- _What the exercise asks_
The records that follow must be transcribed in full, without any change.

---

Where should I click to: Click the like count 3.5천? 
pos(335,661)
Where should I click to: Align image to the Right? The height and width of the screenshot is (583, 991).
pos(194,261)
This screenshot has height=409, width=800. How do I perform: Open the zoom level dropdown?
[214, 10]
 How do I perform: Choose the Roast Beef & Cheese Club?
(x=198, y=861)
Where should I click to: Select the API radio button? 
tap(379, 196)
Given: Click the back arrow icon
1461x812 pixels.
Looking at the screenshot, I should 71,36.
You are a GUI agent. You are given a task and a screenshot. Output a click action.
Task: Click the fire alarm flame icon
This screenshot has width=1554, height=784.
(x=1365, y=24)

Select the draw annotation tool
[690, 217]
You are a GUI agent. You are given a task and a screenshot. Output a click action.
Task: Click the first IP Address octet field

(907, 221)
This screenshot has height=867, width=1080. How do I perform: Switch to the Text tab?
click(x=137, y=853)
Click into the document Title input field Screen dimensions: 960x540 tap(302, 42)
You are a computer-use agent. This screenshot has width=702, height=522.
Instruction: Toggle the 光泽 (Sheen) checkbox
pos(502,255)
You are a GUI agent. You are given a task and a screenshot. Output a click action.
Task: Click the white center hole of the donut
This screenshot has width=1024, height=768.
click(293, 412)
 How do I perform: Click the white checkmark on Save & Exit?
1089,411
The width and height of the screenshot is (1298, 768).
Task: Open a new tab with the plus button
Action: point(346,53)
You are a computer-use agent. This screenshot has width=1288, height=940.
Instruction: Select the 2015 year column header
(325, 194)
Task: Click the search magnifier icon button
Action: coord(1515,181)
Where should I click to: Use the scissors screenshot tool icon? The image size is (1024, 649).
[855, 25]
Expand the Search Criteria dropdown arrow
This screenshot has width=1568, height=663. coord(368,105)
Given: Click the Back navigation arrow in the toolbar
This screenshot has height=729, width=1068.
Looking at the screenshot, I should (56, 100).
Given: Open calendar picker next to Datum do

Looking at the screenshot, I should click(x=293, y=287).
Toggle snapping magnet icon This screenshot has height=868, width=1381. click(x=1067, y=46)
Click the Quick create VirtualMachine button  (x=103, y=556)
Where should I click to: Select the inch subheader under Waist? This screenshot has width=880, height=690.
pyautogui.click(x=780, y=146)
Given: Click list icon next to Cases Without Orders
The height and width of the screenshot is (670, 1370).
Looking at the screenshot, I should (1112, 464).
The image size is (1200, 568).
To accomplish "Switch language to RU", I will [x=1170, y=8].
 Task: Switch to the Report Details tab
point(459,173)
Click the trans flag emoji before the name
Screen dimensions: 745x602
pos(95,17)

---

- _Response box_
Where should I click to: Click the like count 3.5천? 
pos(335,661)
Where should I click to: Align image to the Right? The height and width of the screenshot is (583, 991).
pos(194,261)
This screenshot has height=409, width=800. How do I perform: Open the zoom level dropdown?
[214, 10]
 How do I perform: Choose the Roast Beef & Cheese Club?
(x=198, y=861)
Where should I click to: Select the API radio button? 
tap(379, 196)
Given: Click the back arrow icon
1461x812 pixels.
Looking at the screenshot, I should 71,36.
You are a GUI agent. You are given a task and a screenshot. Output a click action.
Task: Click the fire alarm flame icon
This screenshot has width=1554, height=784.
(x=1365, y=24)

Select the draw annotation tool
[690, 217]
You are a GUI agent. You are given a task and a screenshot. Output a click action.
Task: Click the first IP Address octet field

(907, 221)
This screenshot has height=867, width=1080. How do I perform: Switch to the Text tab?
click(x=137, y=853)
Click into the document Title input field Screen dimensions: 960x540 tap(302, 42)
You are a computer-use agent. This screenshot has width=702, height=522.
Instruction: Toggle the 光泽 (Sheen) checkbox
pos(502,255)
You are a GUI agent. You are given a task and a screenshot. Output a click action.
Task: Click the white center hole of the donut
This screenshot has width=1024, height=768.
click(293, 412)
 How do I perform: Click the white checkmark on Save & Exit?
1089,411
The width and height of the screenshot is (1298, 768).
Task: Open a new tab with the plus button
Action: point(346,53)
You are a computer-use agent. This screenshot has width=1288, height=940.
Instruction: Select the 2015 year column header
(325, 194)
Task: Click the search magnifier icon button
Action: coord(1515,181)
Where should I click to: Use the scissors screenshot tool icon? The image size is (1024, 649).
[855, 25]
Expand the Search Criteria dropdown arrow
This screenshot has width=1568, height=663. coord(368,105)
Given: Click the Back navigation arrow in the toolbar
This screenshot has height=729, width=1068.
Looking at the screenshot, I should (56, 100).
Given: Open calendar picker next to Datum do

Looking at the screenshot, I should click(x=293, y=287).
Toggle snapping magnet icon This screenshot has height=868, width=1381. click(x=1067, y=46)
Click the Quick create VirtualMachine button  (x=103, y=556)
Where should I click to: Select the inch subheader under Waist? This screenshot has width=880, height=690.
pyautogui.click(x=780, y=146)
Given: Click list icon next to Cases Without Orders
The height and width of the screenshot is (670, 1370).
Looking at the screenshot, I should (1112, 464).
The image size is (1200, 568).
To accomplish "Switch language to RU", I will [x=1170, y=8].
 Task: Switch to the Report Details tab
point(459,173)
Click the trans flag emoji before the name
Screen dimensions: 745x602
pos(95,17)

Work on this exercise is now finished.